#### Task instructions:
Write the next part of the post on drifting bubbles in cappuccino foam, starting right after its last line.

#### Provided passage:
------------------------------

Why bubbles in a cappuccino foam drift apart

@Entropy_Espresso · June 13, 2026

Your cappuccino foam isn't just sitting there; it's a tiny, high-stakes structural engineering project. Each bubble acts like a person standing on a trampoline, creating a little dip in the milk's surface.

Because of surface tension, these bubbles usually want to slide into each other's "dents" and clump together. But as the liquid drains away into the coffee below, the foam dries out and the "trampoline" gets wonky.

This drainage forces the bubbles to rearrange and drift, often pulling them toward the edges of the cup where the liquid curves upward. It’s a constant race against gravity before the whole structure collapses.

Wait, so the bubbles are basically "falling" up a hill?

Exactly! It’s a phenomenon scientists actually call the "Cheerios Effect." Because the milk curves up to touch the cup, it creates a tiny liquid mountain at the edges.

Since bubbles are air-filled and lighter than milk, they are naturally buoyant. They want to reach the highest point of the liquid surface, which happens to be that curve at the rim.

They aren't just drifting aimlessly; they are racing to the "peak" of the milk. It’s a tiny, bubbly version of King of the Hill that happens every time you order a latte.

Hold on, why does the milk climb the cup to create that 'mountain'?

It’s a microscopic tug-of-war between two forces: "cohesion" and "adhesion." Milk molecules like hanging out together, but they often find the surface of your mug even more irresistible.

Because the milk is more attracted to the solid cup than to itself, it literally tries to crawl up the walls. This "climbing" action is what creates that curved ramp, known as a meniscus.

It’s basically the milk trying to give your mug a high-five. The bubbles are just the lucky hitchhikers who use that upward curve to find the highest ground possible.

But why does it stop instead of just overflowing the rim?

------------------------------

#### Given data:

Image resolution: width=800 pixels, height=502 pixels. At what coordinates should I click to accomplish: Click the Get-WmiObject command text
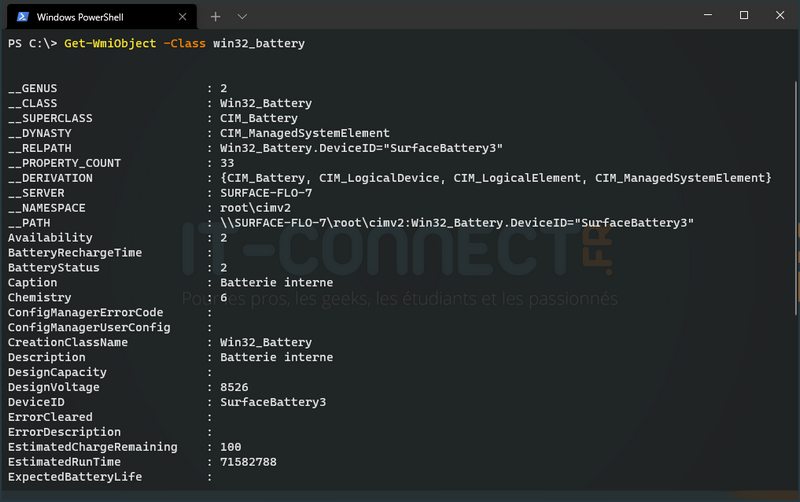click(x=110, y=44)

------------------------------

#### Exercise answer:
It’s a case of "eyes bigger than your stomach." While adhesion is a strong pull, gravity is the ultimate buzzkill. As the milk crawls up, it has to drag its own weight against the entire planet's tug.

Eventually, that tiny liquid ramp becomes too heavy for the adhesive force to lift. They reach a stalemate where the milk is stretched as far as possible without collapsing.

In a wide mug, gravity wins the tug-of-war quickly. If your cup were thin as a needle, the milk would actually climb much higher before stopping!

Does that mean a tiny enough tube would just leak forever?

It sounds like a perfect cheat code for free energy, doesn't it? But unfortunately, nature doesn't give out freebies. While the milk climbs higher in a thinner tube, the same "sticky" force pulling it up also acts like a leash at the very top.

Think of it like a rock climber. Adhesion is the climber’s grip on the wall. Even if they reach the peak, they don't just fly off; they’re still holding onto the edge. To spill over, the milk would have to let go of the surface it's so attracted to.

The liquid will rise until gravity and adhesion hit a stalemate, but it always stops right at the lip. You’d need an extra nudge—like a thirsty sip—to actually break that grip and get it over the edge.